_About this exercise_.
Please keep pictures out of the copy, and print exactly the lines from the one containing "You are a computer-use" through the end of the records.

[Stored data]
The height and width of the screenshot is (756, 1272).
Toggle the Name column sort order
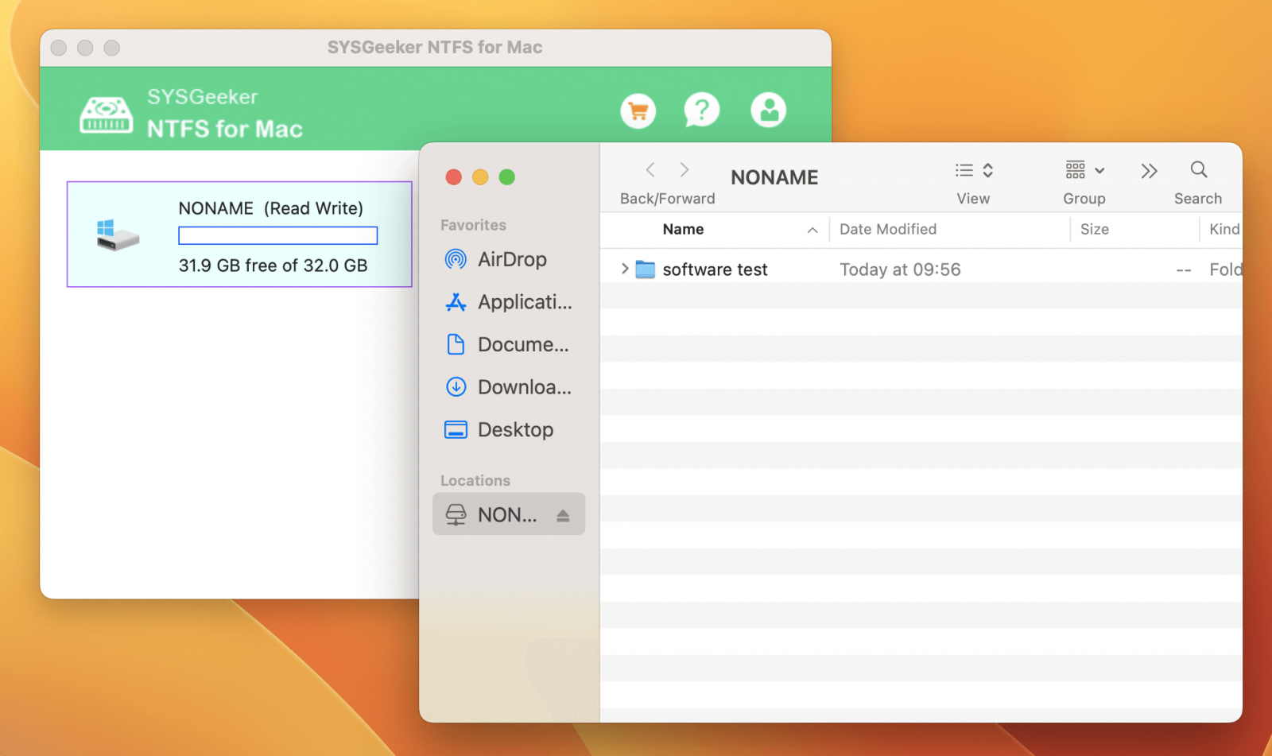click(x=812, y=229)
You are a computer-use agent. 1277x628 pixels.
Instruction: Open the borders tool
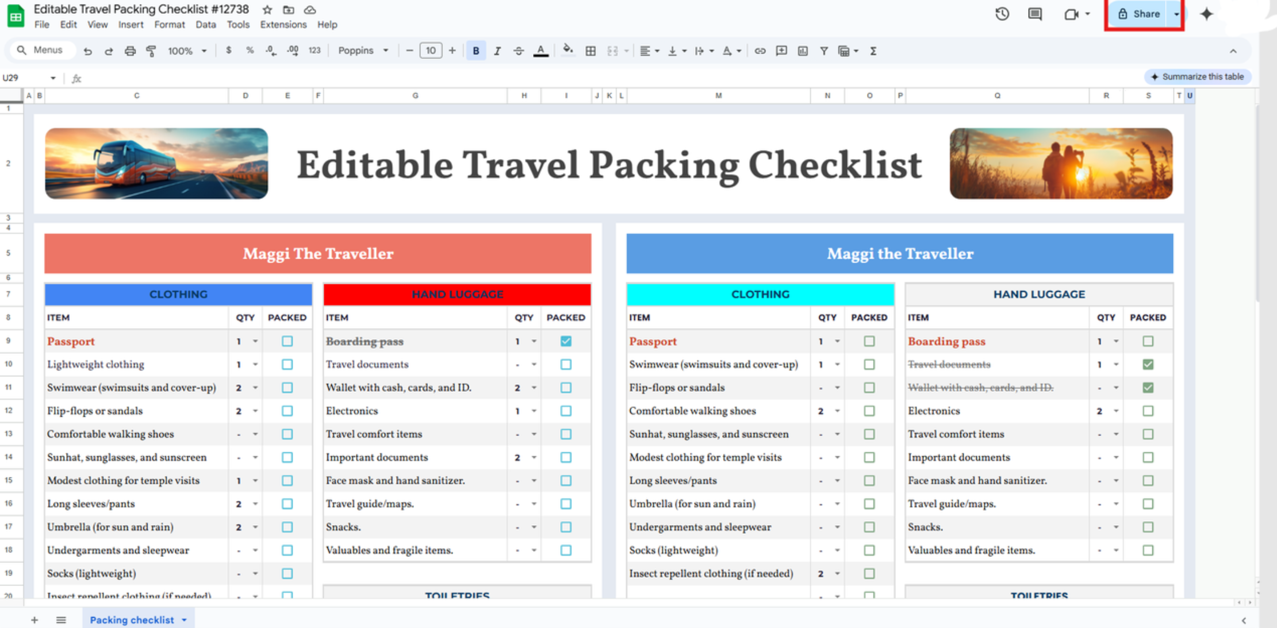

_Solution_.
You are a computer-use agent. 1277x628 pixels.
Instruction: Open the borders tool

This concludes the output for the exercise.